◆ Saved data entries
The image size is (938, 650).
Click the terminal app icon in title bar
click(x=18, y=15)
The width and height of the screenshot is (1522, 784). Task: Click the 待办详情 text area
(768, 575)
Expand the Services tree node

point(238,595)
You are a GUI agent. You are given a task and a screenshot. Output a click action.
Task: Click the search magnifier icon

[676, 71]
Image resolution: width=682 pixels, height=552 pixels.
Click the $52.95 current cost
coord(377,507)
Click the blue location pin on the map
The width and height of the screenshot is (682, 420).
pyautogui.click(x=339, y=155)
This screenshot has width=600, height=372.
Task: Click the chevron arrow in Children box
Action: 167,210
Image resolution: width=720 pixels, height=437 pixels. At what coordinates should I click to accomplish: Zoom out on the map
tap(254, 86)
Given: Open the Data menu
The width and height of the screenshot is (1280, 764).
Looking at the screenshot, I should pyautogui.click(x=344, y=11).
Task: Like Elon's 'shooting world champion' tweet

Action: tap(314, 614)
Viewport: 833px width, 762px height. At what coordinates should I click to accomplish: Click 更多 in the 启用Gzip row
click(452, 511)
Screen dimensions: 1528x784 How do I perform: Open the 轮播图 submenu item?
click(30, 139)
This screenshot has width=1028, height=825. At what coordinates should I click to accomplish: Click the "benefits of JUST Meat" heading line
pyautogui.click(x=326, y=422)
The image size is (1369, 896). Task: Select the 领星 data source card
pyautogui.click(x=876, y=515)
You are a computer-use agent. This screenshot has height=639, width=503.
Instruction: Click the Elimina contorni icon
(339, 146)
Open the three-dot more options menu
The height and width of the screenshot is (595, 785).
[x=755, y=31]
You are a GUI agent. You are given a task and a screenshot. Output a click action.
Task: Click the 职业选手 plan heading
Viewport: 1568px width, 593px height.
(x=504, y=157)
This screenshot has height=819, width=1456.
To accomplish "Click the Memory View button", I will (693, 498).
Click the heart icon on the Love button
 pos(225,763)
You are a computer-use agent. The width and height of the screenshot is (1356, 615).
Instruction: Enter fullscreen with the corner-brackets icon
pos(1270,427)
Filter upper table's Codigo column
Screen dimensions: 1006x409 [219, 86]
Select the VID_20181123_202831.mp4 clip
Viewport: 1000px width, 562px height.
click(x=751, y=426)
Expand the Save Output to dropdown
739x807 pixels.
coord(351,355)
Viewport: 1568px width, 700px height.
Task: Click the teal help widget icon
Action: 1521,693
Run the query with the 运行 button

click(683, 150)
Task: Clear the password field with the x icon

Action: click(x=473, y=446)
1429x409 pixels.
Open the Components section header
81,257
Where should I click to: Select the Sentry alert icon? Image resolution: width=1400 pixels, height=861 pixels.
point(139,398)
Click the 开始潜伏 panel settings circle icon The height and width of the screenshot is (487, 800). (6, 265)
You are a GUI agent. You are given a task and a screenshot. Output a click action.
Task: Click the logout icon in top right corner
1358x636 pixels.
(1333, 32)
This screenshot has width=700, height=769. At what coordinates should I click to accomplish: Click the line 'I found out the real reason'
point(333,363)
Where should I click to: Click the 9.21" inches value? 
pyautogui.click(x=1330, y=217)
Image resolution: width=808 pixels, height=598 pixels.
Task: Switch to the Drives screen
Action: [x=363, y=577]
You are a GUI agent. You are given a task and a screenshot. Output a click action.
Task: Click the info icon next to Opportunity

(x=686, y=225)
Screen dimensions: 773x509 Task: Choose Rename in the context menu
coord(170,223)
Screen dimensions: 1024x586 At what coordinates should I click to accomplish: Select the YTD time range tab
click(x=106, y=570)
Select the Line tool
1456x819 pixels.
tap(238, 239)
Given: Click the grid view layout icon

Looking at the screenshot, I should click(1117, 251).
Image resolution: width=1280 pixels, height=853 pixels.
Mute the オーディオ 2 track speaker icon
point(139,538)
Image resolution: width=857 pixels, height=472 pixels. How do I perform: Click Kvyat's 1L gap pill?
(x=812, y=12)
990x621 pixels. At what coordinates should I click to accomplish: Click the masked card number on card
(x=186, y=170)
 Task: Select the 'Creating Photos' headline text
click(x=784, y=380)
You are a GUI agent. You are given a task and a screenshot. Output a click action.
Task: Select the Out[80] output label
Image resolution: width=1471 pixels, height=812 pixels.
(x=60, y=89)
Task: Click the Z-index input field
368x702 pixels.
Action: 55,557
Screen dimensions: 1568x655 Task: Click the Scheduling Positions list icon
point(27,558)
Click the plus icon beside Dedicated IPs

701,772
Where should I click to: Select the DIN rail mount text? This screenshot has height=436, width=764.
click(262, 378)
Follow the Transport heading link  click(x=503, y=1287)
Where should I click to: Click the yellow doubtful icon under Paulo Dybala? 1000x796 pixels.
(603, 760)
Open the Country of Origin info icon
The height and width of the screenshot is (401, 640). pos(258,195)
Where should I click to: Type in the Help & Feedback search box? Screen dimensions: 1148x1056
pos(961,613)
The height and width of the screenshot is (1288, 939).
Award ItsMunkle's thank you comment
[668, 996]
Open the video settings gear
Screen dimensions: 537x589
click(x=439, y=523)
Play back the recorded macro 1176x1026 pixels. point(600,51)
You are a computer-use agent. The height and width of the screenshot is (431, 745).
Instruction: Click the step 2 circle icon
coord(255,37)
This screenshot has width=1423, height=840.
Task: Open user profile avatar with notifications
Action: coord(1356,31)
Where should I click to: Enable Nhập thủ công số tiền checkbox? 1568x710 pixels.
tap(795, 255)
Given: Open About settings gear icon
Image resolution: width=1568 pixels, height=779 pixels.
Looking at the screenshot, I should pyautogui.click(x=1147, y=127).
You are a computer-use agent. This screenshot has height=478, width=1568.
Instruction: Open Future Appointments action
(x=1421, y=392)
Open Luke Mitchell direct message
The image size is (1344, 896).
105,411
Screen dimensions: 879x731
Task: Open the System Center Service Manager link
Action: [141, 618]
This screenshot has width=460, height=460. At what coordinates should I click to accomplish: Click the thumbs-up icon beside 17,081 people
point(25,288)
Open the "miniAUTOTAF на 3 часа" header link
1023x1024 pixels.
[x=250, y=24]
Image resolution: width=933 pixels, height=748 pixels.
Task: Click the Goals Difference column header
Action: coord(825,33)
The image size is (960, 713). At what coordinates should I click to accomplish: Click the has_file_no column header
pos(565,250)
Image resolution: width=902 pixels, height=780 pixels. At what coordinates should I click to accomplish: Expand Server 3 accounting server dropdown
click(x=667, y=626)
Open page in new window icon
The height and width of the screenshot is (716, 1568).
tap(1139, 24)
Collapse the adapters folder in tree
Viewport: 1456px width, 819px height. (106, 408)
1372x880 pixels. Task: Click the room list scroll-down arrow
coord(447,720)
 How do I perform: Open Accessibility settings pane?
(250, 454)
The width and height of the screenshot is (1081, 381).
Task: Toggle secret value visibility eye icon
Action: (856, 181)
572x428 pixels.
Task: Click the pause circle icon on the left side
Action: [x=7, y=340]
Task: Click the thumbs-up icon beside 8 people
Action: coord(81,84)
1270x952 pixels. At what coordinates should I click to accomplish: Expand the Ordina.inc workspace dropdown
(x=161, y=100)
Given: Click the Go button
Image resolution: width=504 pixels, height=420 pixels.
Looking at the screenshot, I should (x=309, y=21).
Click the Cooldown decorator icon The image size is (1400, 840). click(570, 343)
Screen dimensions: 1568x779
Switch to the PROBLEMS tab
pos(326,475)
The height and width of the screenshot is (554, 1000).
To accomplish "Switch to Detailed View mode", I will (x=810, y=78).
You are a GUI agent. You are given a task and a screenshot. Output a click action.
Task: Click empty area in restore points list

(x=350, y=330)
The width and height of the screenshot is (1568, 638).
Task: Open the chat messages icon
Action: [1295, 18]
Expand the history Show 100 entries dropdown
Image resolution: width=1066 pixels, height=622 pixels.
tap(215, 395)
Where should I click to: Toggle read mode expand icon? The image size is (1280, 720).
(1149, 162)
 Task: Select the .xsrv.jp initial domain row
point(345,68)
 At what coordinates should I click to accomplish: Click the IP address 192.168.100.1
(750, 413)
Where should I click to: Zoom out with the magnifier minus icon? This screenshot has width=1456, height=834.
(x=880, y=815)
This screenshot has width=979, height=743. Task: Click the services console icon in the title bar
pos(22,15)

◆ WHAT THE TASK REQUIRES
Pick out every line of the listing above that contains the string "arrow", matching case exactly, and copy each one in full.

◆ ANSWER TO THE TASK
Task: Click the chevron arrow in Children box
1372x880 pixels. Task: Click the room list scroll-down arrow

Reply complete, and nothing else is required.